:: ACTIVITY 1 ::
Reproduce the passage about Barefoot in the Bindis starting at "From Angela Wales, eldest" and ending at "of Australia past.", swapping "five kids" for "five children" throughout.
:: ACTIVITY 2 ::
Translate this sentence from the passage about Barefoot in the Bindis into Spanish: "What he lacked in experience and expertise, he made up for in enthusiasm."

:: SELECTED EXCERPT ::
Source : PortMac.News | Citizen :
Source : PortMac.News | Citizen | News Story:
In 1953, after doctors prescribed fresh country air for his health, Scottish-born Robert Wales uprooted his young family from the city life of Sydney and set out to establish a sheep farm in the bush.
What he lacked in experience and expertise, he made up for in enthusiasm. Or so he hoped.
When the family arrived on a lonely hill in northern New South Wales, they had no electricity, no running water, no telephone and no choice but to make that tangle of bush their home.
From Angela Wales, eldest of the five kids, comes this extraordinarily vivid and evocative account of the next ten years as they tried to tame six thousand acres and navigate the challenges of country life.
Filled with drama and hilarity, joy and back-breaking toil, Barefoot in the Bindis portrays a childhood spent in the bush, and is a sensational picture of Australia past.

:: INPUT DATA ::
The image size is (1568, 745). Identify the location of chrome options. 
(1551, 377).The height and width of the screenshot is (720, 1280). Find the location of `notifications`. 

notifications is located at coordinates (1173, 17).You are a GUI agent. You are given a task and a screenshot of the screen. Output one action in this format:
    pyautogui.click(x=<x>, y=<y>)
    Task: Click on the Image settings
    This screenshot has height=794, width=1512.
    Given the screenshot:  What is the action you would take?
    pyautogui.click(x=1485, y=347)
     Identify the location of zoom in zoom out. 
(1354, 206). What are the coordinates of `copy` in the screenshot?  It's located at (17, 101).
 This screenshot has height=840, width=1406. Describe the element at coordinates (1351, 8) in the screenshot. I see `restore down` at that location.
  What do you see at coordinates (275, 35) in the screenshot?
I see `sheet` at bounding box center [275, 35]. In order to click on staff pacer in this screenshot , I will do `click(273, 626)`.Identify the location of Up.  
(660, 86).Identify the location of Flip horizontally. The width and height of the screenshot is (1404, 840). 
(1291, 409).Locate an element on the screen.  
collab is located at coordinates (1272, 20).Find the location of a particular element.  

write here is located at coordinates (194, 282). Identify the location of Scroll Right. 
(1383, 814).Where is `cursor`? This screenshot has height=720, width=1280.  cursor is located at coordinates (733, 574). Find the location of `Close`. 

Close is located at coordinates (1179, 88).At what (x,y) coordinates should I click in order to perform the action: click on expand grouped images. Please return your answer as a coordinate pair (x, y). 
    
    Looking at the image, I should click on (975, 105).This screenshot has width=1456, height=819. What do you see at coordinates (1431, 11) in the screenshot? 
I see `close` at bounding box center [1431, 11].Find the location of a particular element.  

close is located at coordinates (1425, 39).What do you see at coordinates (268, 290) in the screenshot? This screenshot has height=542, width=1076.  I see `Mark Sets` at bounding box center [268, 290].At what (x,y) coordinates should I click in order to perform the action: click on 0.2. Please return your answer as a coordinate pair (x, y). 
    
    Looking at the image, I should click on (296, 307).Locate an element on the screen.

:: TASK OUTPUT 1 ::
From Angela Wales, eldest of the five children, comes this extraordinarily vivid and evocative account of the next ten years as they tried to tame six thousand acres and navigate the challenges of country life.
Filled with drama and hilarity, joy and back-breaking toil, Barefoot in the Bindis portrays a childhood spent in the bush, and is a sensational picture of Australia past.

:: TASK OUTPUT 2 ::
Lo que le faltaba en experiencia y conocimientos, lo compensó con entusiasmo.